Kerem Yıldırım

İnanıyorum, öyleyse varım

Kerem Yıldırım

İnsanın varlık sebebi neyse ona göre değer kazanır.

Her ne kadar batılı bir filozof "Düşünüyorum öyleyse varım." demiş olsa da insanın varlığının nedeni açısından çok yetersiz bir tariftir. 

İnsanın sadece düşürüyor olması varlığının gerçek iktizasını ortaya koymaz.

İnsanın asıl var olma nedeni, kendisini yaratan (yoktan var eden) Rabbine iman etmesi ile gerçek anlamda karşılık bulur. Batı'nın laikleşmiş devlet yapısı ve sekülerleşmiş /dünyevileşmiş düşünce yapısında Allah'a imanın yeri olmadığı için, var olmanın nedenini sadece düşünmeye bağlamıştır.

Oysa her insan şöyle veya böyle, herhangi bir şekilde düşünmektedir.

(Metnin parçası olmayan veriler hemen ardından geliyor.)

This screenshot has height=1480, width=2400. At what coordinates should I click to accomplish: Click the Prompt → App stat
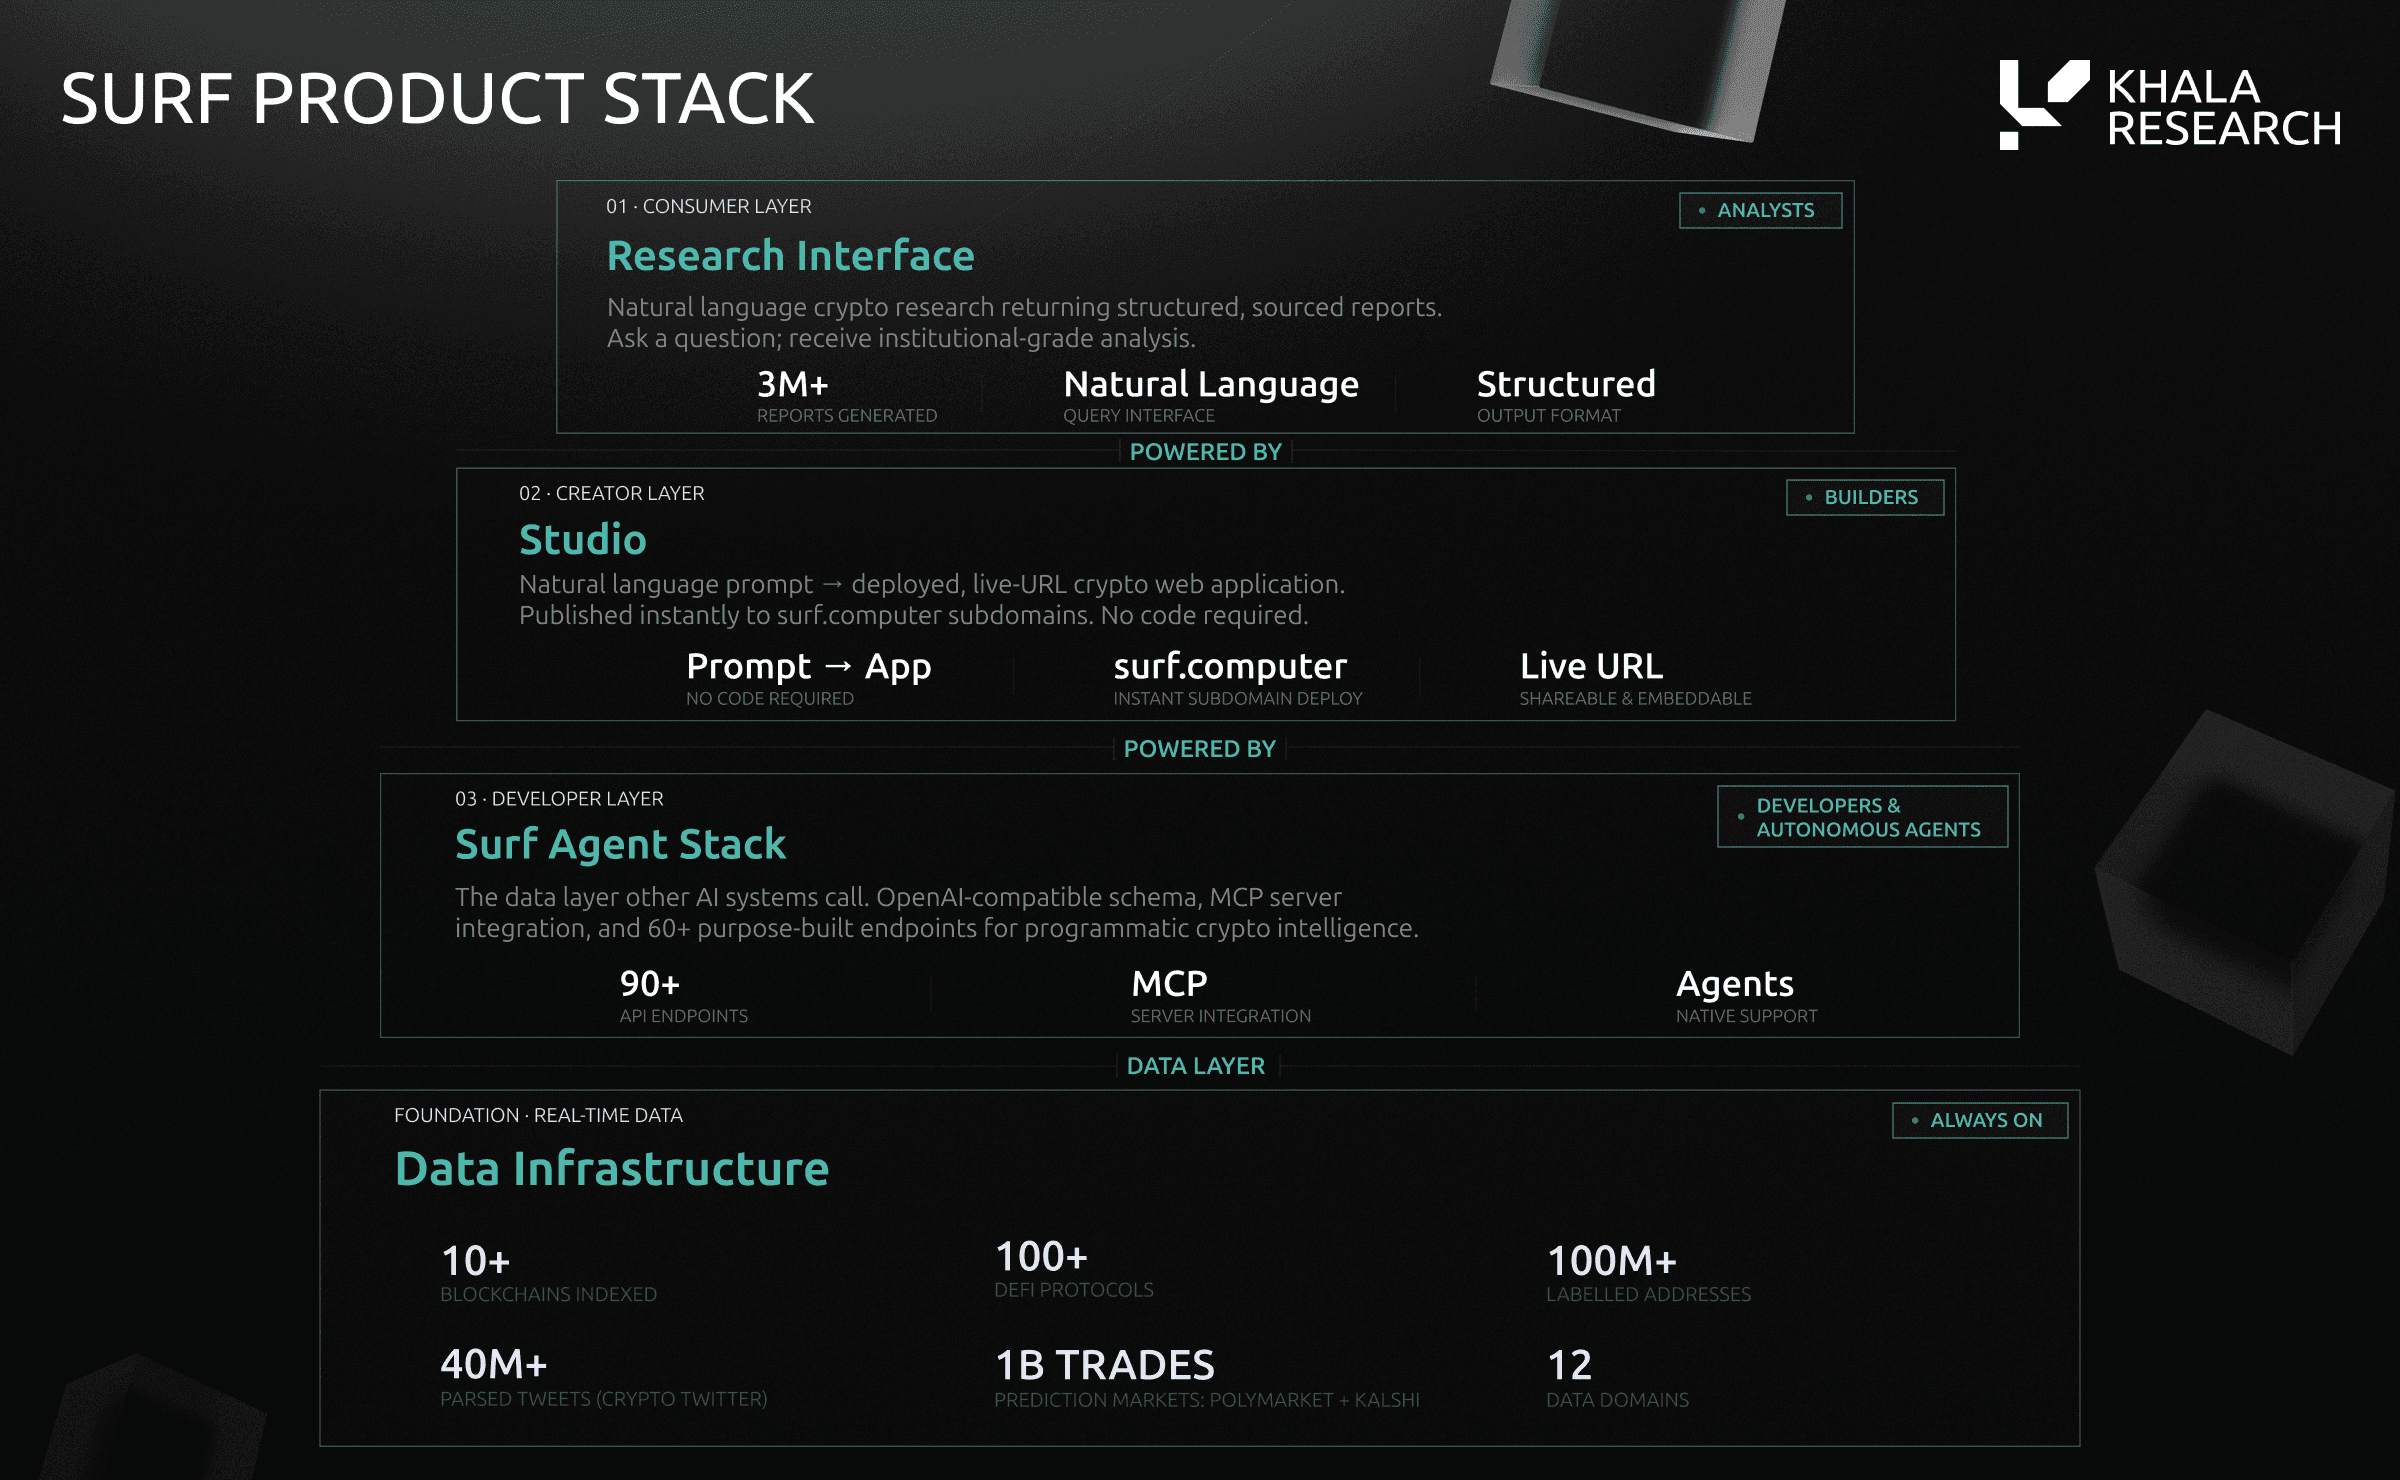pos(808,667)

Kimisi yüzeysel düşünürken, kimisi biraz daha deruni düşünür.

Lakin insana bu düşünme yeteneğini veren, fikir yürütme ve yorum yapma kabiliyetini vereni tanımadığınız zaman ya da devre dışı bıraktığınızda tek başına düşünmenin hiç bir anlamı olmayacaktır.

Oysa düşünme melekesini insana vererek insanı diğer varlıklardan daha değerli bir kanuna getiren Yüce Rabbimiz kendisine güvendiğimiz ve inandığımız zaman gerçek düşüncenin ortaya çıkacağını bize bildirmektedir.

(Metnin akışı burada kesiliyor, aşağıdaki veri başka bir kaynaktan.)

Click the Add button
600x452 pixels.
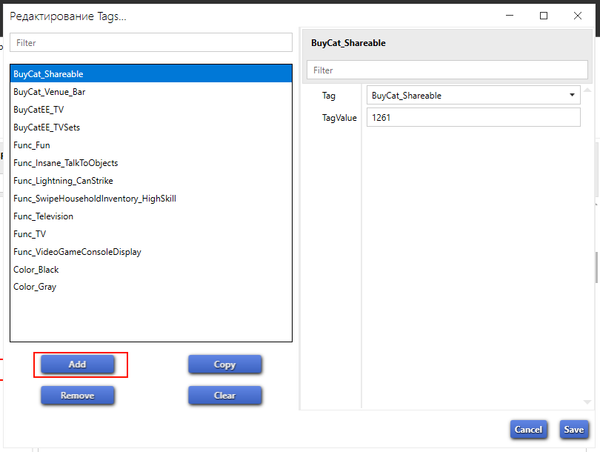77,365
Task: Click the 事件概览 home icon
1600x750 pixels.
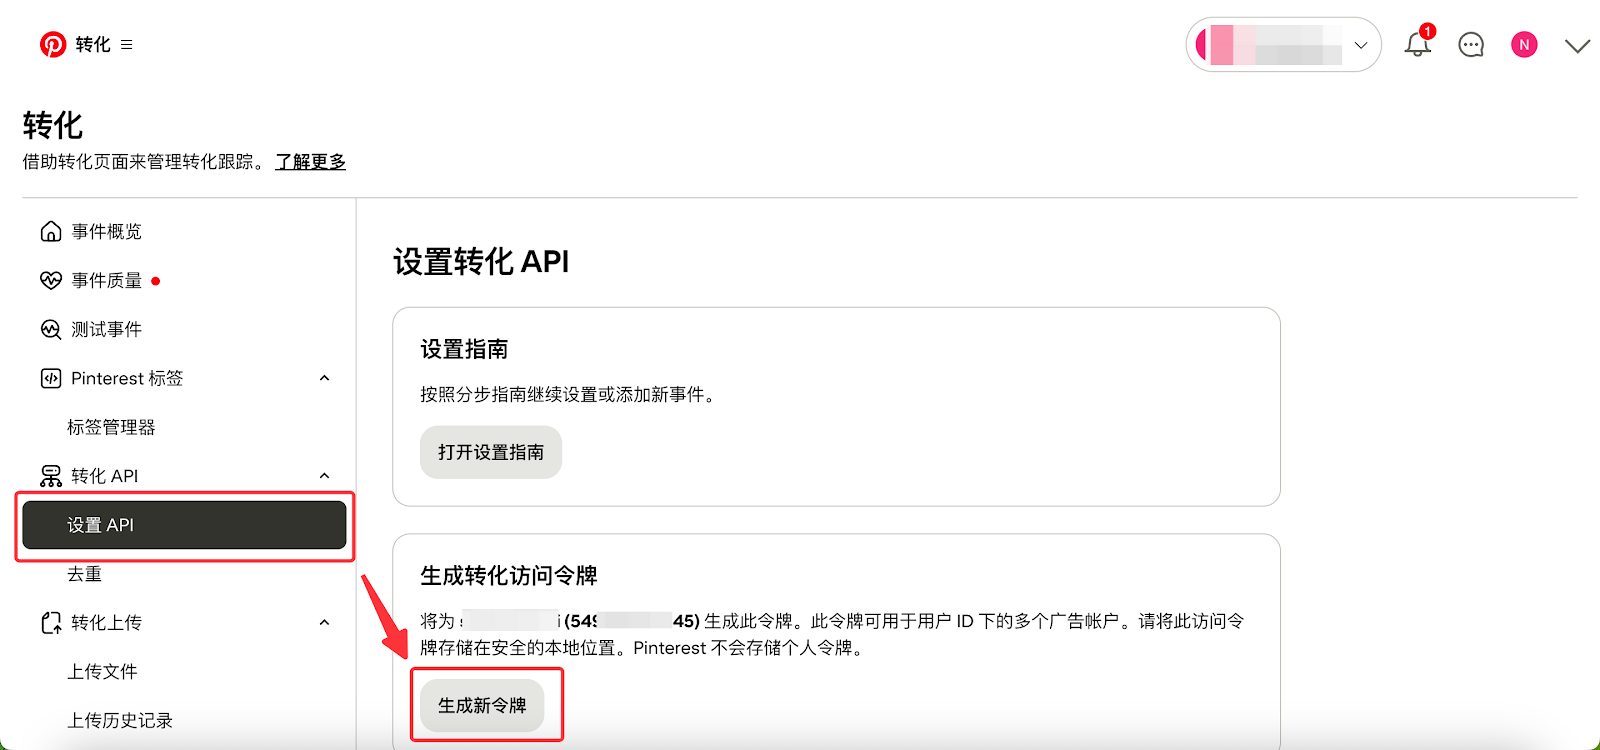Action: [x=51, y=232]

Bir âyet-i kerimede Yüce Rabbimiz bizim varoluş gayemiz şöyle belirtmektedir: "Ben insanları ve cinleri ancak bana kulluk/ibadet etsinler (bana inansınlar ve beni tanısınlar) diye yarattım."  Zariyat 56.âyet

Batıda insanın varoluş nedeni önce skolastik bir bakış açısıyla değerlendirilmiş, kilise mantığına dayalı olan bu skolastik bakış açısının insanın dünyadan el etek çektiren bir yapıya götürmesi, diğer bir deyimle 'sağ yanağına tokat vurana sol yanağını da uzat'  tembelliğine itmesi bir süre sonra ne yazık ki Allah inancını devre dışı bırakan pozitivist bir yapıya dönüşmüştür. 

Pozitivist yapının temelinde insanın kendisi tanrının yerine konulmuş, bu tek kanatlı bakış neticesinde ise, insana en önemli değeri katan, insanı gerçek anlamda insan yapan Allaha iman devreden çıkarılarak düşünce alanı çoraklaştırılmıştır.

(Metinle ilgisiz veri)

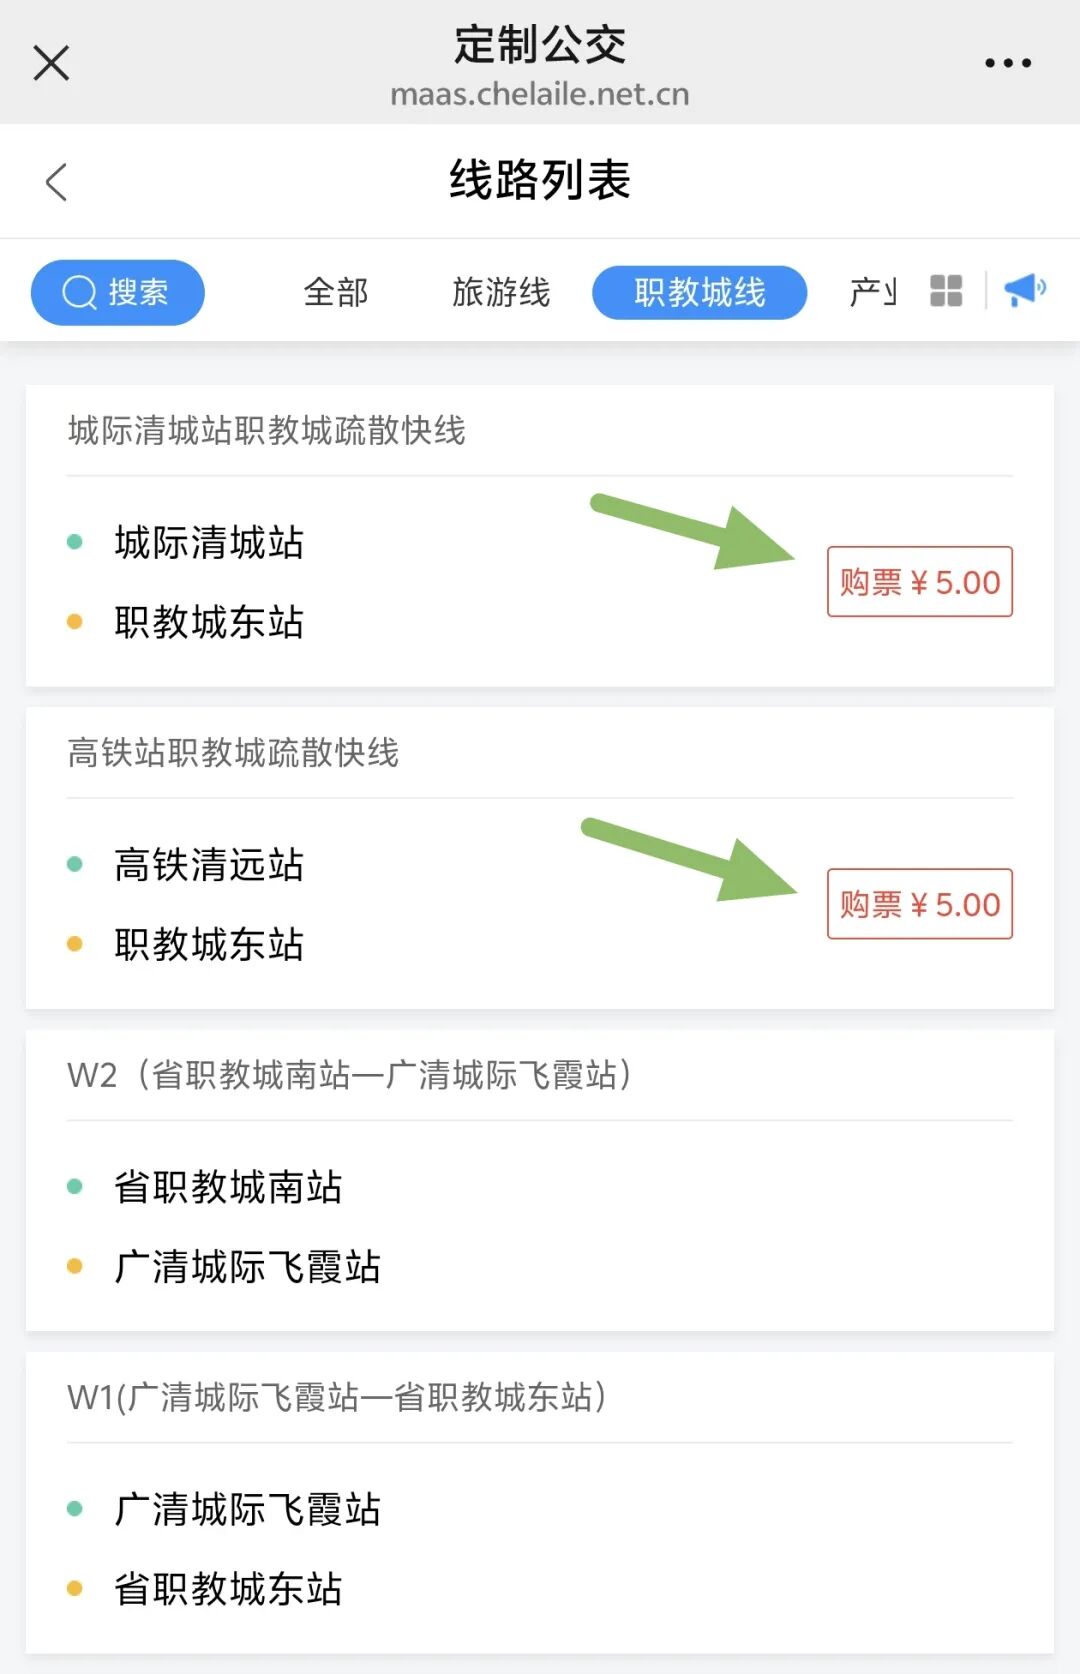Switch to the 旅游线 tab
The image size is (1080, 1674).
pos(501,292)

Sadece dünya için düşünmenin, hesaba çekilecek ikinci bir dünyanın devre dışı bırakıldığı kısır bir düşünce mantığı Batı'yı ve taklitçilerini hem vicdanen hemde ahlaken çürütmüştür.

Batının bu tanrıtanımaz şımarık, tek yönlü düşünme anaforuna kapılan birçok Müslüman entelektüel de heder olup gitmiştir.

Yüce Allah (c.c) nasıl bir tefekküre sahip olmamız gerektiğini, Allah’ı anmadan yapılan tefekkürün hiç bir anlam ifade etmediğini bir ayette şöyle açıklıyor: "Onlar ayakta iken otururken ve yatarken (daima) Allah’ı anarlar. Göklerin ve yerin yaratılışı hakkında düşünürler ve şöyle derler: ‘Ey rabbimiz! Sen bunları boşuna yaratmadın!’" Âli İmran 191.âyet

Yine başka bir âyette ise:

"Şüphesiz göklerin ve yerin yaratılmasında, gece ile gündüzün birbiri peşinden gelmesinde, insanlara fayda veren şeylerle yüklü olarak denizde yüzüp giden gemilerde, Allah’ın gökten indirip de ölü haldeki toprağı canlandırdığı suda, yeryüzünde her çeşit canlıyı yaymasında, rüzgârları ve yer ile gök arasında emre hazır bekleyen bulutları yönlendirmesinde düşünen bir toplum için (Allah’ın varlığını ve birliğini ispatlayan) birçok deliller vardır." Bakara 164.âyet buyurarak ilahî odaklı, nebevi bir metodla tefekkür etmenin ehemmiyetini gözler önüne sermektedir.

Yaradan Allah’ı devre dışı bırakarak düşündüğünü zannedenler sadece vesvese üretirler.